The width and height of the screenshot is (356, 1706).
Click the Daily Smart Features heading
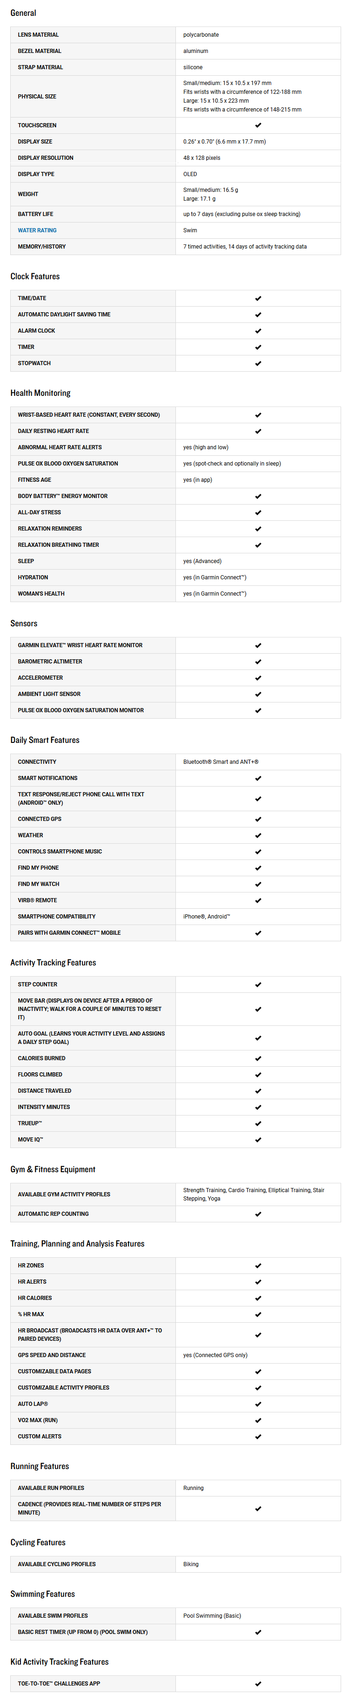[x=45, y=740]
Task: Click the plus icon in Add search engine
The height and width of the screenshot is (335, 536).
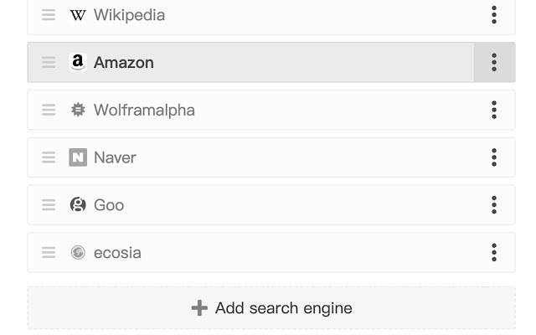Action: click(x=199, y=308)
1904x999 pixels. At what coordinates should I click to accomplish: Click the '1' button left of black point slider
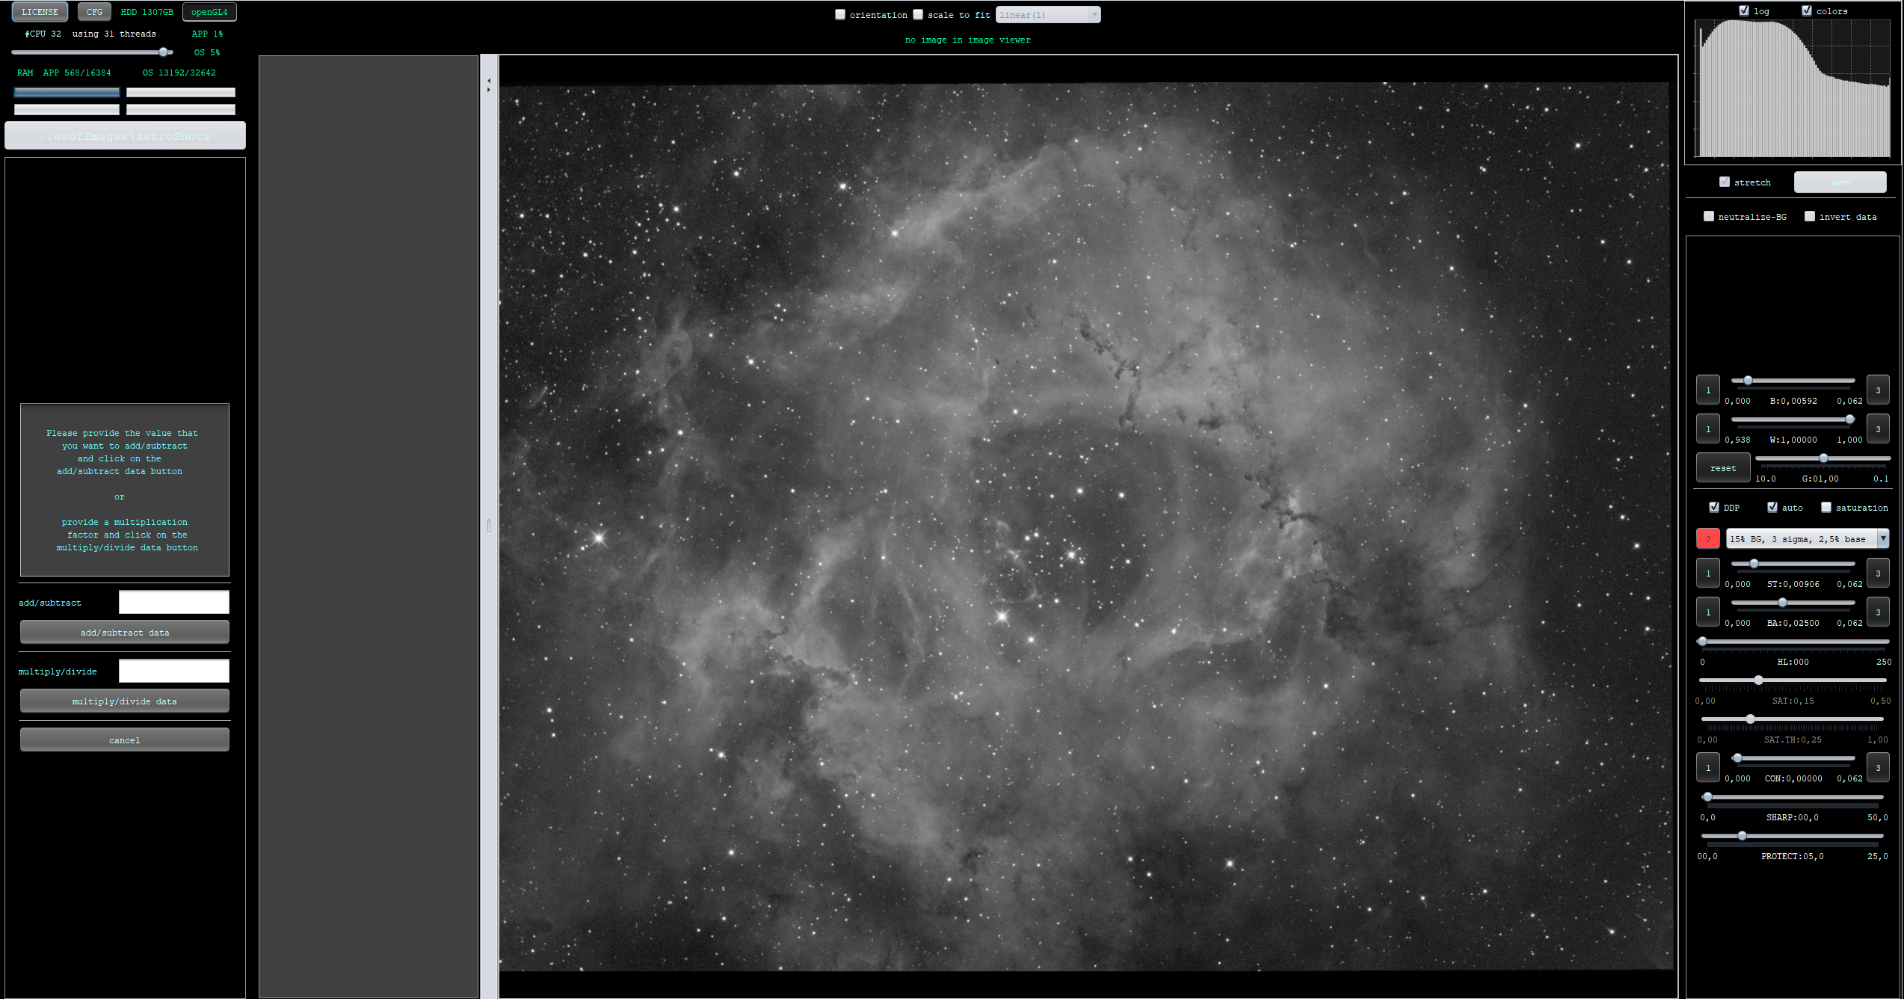pos(1707,390)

■ **What is needed**
Please write out all of the material above word for word, leaving out the pictures.

■ **Complete response**
The width and height of the screenshot is (356, 1706).
Click the Daily Smart Features heading
[x=45, y=740]
Task: Click the plus icon in Add search engine
The height and width of the screenshot is (335, 536).
Action: click(x=199, y=308)
1904x999 pixels. At what coordinates should I click to accomplish: Click the '1' button left of black point slider
pos(1707,390)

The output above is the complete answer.